Farm Bureau delegates voted to give their lobbyists the
flexibility to work for continuing nearly all of the existing commodity
programs at their annual policy debate in Atlanta, Georgia Tuesday, even though
funds may be more limited if Congress decides to cut federal spending this
year.

The group also voted in favor of shifting funds from the
current ethanol tax credit to building blender pumps and other infrastructure
to sell more ethanol.

That move puts Farm Bureau more in line with policy
advocated by the ethanol lobbying group, Growth Energy. Growth and three other
groups – the National Corn Growers Association, Renewable Fuels Association and
American Coalition for Ethanol – have all committed to reform that would slowly
phase out the current 45-cent-a-gallon tax credit for ethanol, but only if
there’s federal support for other ways to increase the sale of ethanol.

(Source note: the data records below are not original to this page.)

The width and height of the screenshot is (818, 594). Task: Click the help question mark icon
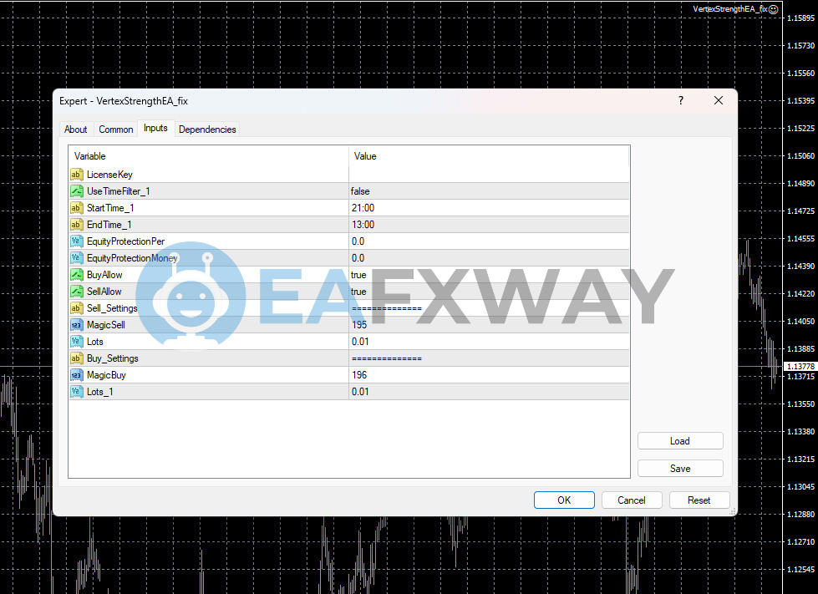tap(680, 100)
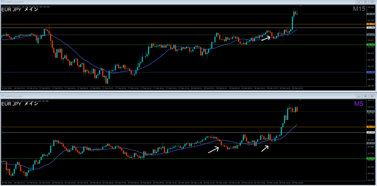
Task: Click the small triangle beside M15 symbol info
Action: pos(3,6)
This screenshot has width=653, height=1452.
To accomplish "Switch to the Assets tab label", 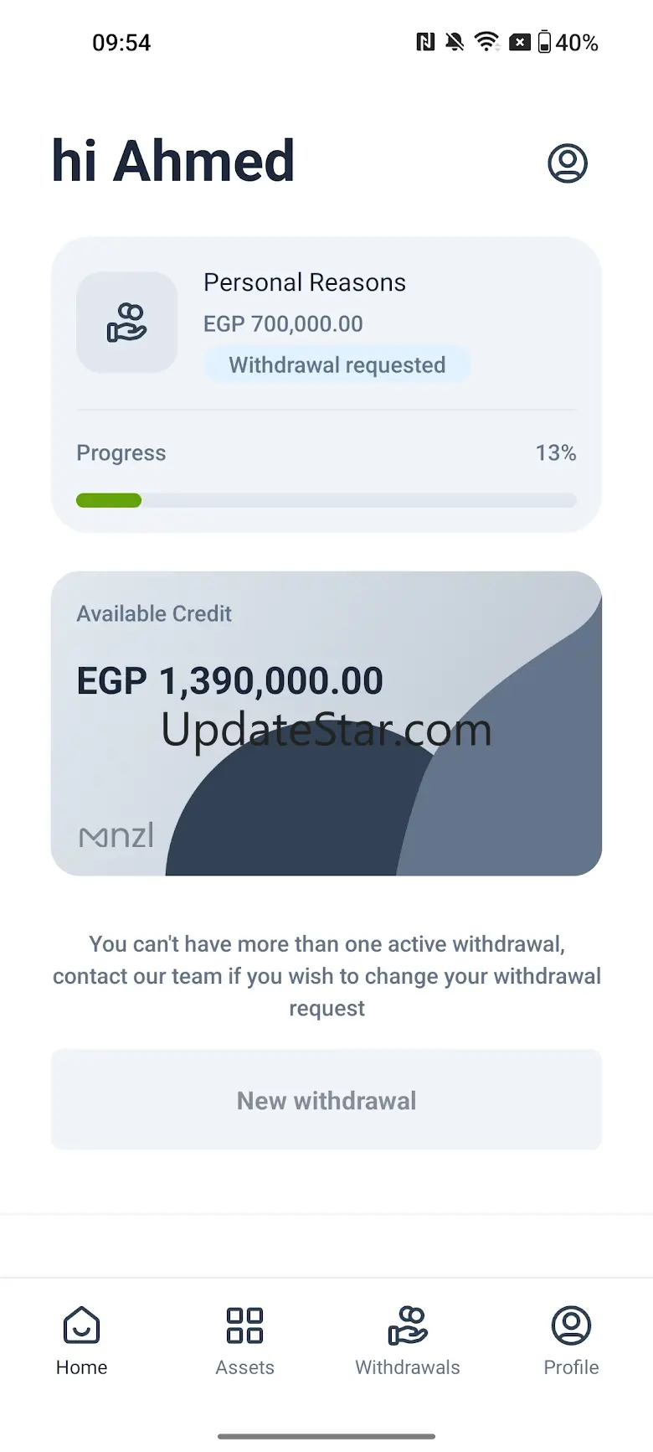I will [244, 1367].
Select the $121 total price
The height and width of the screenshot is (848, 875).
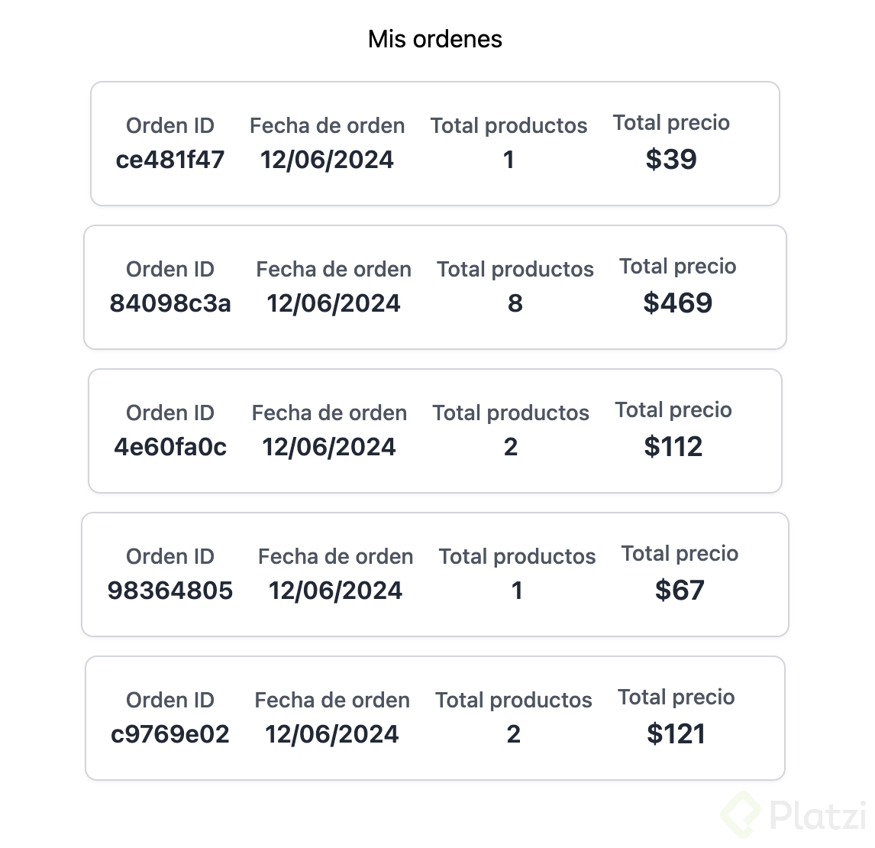click(x=676, y=734)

The group also voted against lowering the $1-a-gallon tax
credit for the biodiesel industry. That tax credit expired in 2009 and wasn’t
restored until the lame duck session of Congress in December.

“Given a year we’ve been without the biodiesel credit, if
we get rid of it, we’re in trouble,” said Darryl Brinkmann of Illinois, who is also a past chairman of the National Biodiesel Board.

Farm Bureau now supports several changes in ethanol
policy, including:

--“legislation to require that all new gasoline-powered
vehicles must be flex fuel” (which can burn up to 85% ethanol).

--“efforts to educate consumers and industry on the
benefits of biofuel blends higher than ten percent.”  and

--“the transition of the bolumetric renewable fjuels
excise tax credits from the blending point that builds biofuel infrastructure
including blender pumps and biofuel pipelines…”

When the delegates debated farm policy, several wanted to
support making proportionate cuts in all USDA programs, or even tying ag
program cuts to the size of any cuts to the entire federal budget.

But Nebraska Farm Bureau President Keith Olsen said that it might make more
sense to cut some programs more than others.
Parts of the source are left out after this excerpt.